Ugandan politician (born 1954)

Jovah Kamateeka also known as Kamateeka Jovah Karamagi (born 6 March 1954) is a Ugandan politician and administrator. She was the District Woman Representative for Mitooma district and affiliated to National Resistance Movement political party. In the 2021 general elections, Jovah lost to Juliet Agasha Bashisha who is the current Mitooma district Woman representative under the NRM political party.
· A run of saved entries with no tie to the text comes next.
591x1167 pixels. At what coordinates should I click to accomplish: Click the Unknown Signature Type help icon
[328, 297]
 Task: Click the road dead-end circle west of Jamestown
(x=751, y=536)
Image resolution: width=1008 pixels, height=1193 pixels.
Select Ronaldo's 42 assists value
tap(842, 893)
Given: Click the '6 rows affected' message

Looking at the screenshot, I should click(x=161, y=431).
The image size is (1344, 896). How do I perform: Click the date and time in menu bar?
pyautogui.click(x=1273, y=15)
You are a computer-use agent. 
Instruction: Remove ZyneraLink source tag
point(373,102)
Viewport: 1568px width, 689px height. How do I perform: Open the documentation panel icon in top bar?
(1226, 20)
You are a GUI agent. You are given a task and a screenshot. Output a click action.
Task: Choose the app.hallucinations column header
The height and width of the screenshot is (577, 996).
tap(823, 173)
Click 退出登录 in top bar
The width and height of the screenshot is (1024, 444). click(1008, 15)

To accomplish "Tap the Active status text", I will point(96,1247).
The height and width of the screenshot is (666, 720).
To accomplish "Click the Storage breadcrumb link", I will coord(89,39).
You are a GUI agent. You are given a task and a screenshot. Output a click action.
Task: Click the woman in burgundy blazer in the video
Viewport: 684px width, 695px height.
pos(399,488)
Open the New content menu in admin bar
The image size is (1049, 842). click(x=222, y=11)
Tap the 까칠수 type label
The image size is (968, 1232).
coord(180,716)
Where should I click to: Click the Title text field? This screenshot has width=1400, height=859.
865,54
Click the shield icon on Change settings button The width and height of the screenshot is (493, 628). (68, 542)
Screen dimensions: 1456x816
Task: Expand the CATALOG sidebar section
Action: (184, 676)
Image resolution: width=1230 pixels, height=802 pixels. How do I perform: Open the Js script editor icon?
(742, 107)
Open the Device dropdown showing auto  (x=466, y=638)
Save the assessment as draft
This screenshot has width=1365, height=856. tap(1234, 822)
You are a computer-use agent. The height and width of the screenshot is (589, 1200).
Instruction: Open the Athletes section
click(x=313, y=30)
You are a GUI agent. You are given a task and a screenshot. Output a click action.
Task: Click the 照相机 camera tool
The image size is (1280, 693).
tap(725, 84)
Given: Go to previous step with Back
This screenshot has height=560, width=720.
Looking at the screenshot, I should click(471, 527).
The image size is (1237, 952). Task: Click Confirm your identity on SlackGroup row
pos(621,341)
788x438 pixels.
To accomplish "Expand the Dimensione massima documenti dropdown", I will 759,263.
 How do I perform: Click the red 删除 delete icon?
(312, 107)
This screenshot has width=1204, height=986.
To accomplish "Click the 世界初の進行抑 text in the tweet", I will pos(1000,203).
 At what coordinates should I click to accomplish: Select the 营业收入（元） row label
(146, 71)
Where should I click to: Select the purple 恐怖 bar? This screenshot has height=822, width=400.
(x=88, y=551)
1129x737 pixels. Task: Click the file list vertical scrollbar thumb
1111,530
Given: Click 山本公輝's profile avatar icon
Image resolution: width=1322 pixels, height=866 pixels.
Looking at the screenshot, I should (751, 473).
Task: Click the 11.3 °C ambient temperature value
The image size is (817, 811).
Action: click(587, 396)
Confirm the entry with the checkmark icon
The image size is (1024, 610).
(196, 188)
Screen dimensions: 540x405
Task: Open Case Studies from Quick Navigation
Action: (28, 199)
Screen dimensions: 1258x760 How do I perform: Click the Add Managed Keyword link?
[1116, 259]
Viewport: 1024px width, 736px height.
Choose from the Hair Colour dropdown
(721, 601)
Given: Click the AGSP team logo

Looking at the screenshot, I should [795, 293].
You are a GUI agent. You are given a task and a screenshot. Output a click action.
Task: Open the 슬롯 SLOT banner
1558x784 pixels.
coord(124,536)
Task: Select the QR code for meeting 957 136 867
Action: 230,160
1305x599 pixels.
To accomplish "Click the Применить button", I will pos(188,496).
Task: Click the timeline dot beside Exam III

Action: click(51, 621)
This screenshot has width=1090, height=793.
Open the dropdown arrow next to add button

== Early life and education ==
Kamateeka was born on 6 March 1954. In 1966, she completed her Primary Leaving Examination from Mitooma Boys Primary School and later joined Bwerayangi Girls Senior Secondary School for Uganda Certificate of Education in 1970. In 1972, she completed her Uganda Advanced Certificate of Education from Gayaza High School. She joined Makerere University to attain BA/ DIP ED (1976) and returned in 1982 to attain Master of Arts. In 1985, she was awarded a Certificate in Law (Administrative Officers Law Course) from Law Development Centre, Kampala. She later joined Uganda Management Institute in 1993 to get a Diploma in Public Administration & Management. In 1994, she joined RIPA to get a Certificate in Project Planning. She enrolled for Master of Business Administration at ESAMI and completed it in 2009. In 2010, Jovah was awarded a Masters of Management Studies from Uganda Management Institute.

== Career ==

=== Before politics ===
Between 1982 and 1988, Jovahrved at the Office of the President as the Assistant Secretary. She later joined Ministry of Water & Energy between 1989-1990 and was employed as the Senior Assistant Secretary. Jovah additionally served as the Senior Assistant Secretary at Constitutional Commission (1990-1993), and Ministry of Local Government (1993 – 1997). She worked at State House as the Principal Assistant Secretary from 1997 to 1999. From 2002 to 2010, she was the Under Secretary at Uganda Law Reform Commission.

=== Political career ===
From 2011 to 2021, Jovahrved as the Member of Parliament in the 9th and 10th Parliament of Uganda.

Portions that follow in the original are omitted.